È già tempo della «prova costume»: ecco qualche consiglio

DA SAPERE. Importante la bioimpedenziometria: fornisce dati che orientano in modo preciso le scelte nutrizionali e gli obiettivi, permettendo di impostare un piano alimentare personalizzato e davvero su misura che va al di là del solo peso.

In aprile entra nel vivo la «corsa» alla prova costume. E così il ricorso a diete di ogni tipo per perdere i chili accumulati in inverno. Prima di iniziare, però, oltre al peso sarebbe utile conoscere anche la composizione corporea, ovvero come quel peso è distribuito tra massa grassa, massa muscolare e liquidi. Ma come fare? Con la bioimpedenziometria, esame non invasivo, veloce e indolore. Ne parliamo con il dottor Michele Pastorelli, biologo nutrizionista del Policlinico San Marco e del Centro Diagnostico Treviglio.

Perché è importante conoscere la composizione corporea prima di iniziare una dieta?

«La bioimpedenziometria fornisce dati che orientano in modo preciso le scelte nutrizionali e gli obiettivi, permettendo di impostare un piano alimentare personalizzato e davvero su misura che va al di là del solo peso. Non tutte le persone con lo stesso peso o lo stesso BMI hanno infatti le stesse necessità. Ad esempio, prendiamo una persona con più massa muscolare e l’altra con più massa grassa. Nel primo caso si punterà a mantenere il muscolo e ridurre leggermente il grasso; nel secondo sarà necessario un intervento più mirato sulla riduzione della massa adiposa. Se invece la massa muscolare è bassa, il piano alimentare dovrà prevedere un adeguato apporto proteico e, spesso, essere associato a esercizio di forza per evitare ulteriori perdite muscolari. O ancora in presenza di metabolismo “più lento” associato a bassa massa muscolare, si dovrebbero evitare diete troppo restrittive che rischierebbero di peggiorare la situazione».
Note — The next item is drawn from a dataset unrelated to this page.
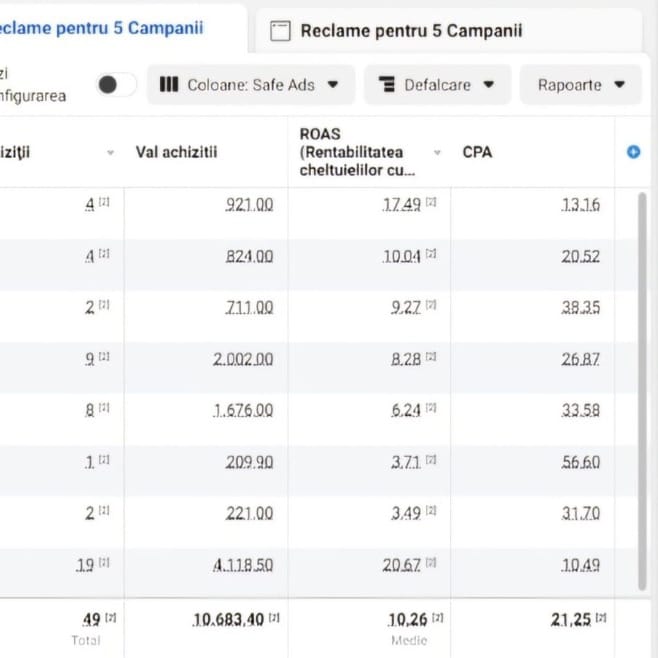This screenshot has width=658, height=658.
Task: Click the window icon on the second Reclame tab
Action: [281, 31]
Serve come controllo nel tempo?

«Assolutamente sì. Monitorare la composizione corporea permette di verificare se il dimagrimento sta avvenendo nel modo corretto, cioè con la riduzione della massa grassa e la preservazione di quella muscolare. Se così non fosse, è possibile correggere tempestivamente il piano alimentare».

Perché la bilancia non basta?

«Perché il peso corporeo può trarre in inganno. Si può dimagrire senza grandi variazioni sulla bilancia oppure perdere chili che sono soprattutto acqua, come succede ad esempio all’inizio di una dieta. La bioimpedenziometria consente di distinguere questi casi».

Monitorare la composizione corporea permette di verificare se il dimagrimento sta avvenendo nel modo corretto, cioè con la riduzione della massa grassa e la preservazione di quella muscolare. Se così non fosse, è possibile correggere tempestivamente il piano alimentare»

Come si svolge l’esame?

«È un esame non invasivo che può essere effettuato con elettrodi applicati su mano e piede, che misura la resistenza del corpo al passaggio di una corrente elettrica a bassa frequenza. In pochi secondi restituisce una “fotografia” attendibile della composizione corporea. Il principio su cui si basa è semplice: l’acqua conduce la corrente elettrica, mentre il grasso la ostacola. Poiché la massa muscolare è ricca di acqua, misurando la conduzione elettrica è possibile risalire alla sua quantità e, per differenza, a quella di grasso».

Serve una preparazione?

«Sì. È consigliabile evitare un’attività fisica intensa prima del test, non assumere caffeina nelle ore precedenti e rimuovere oggetti metallici».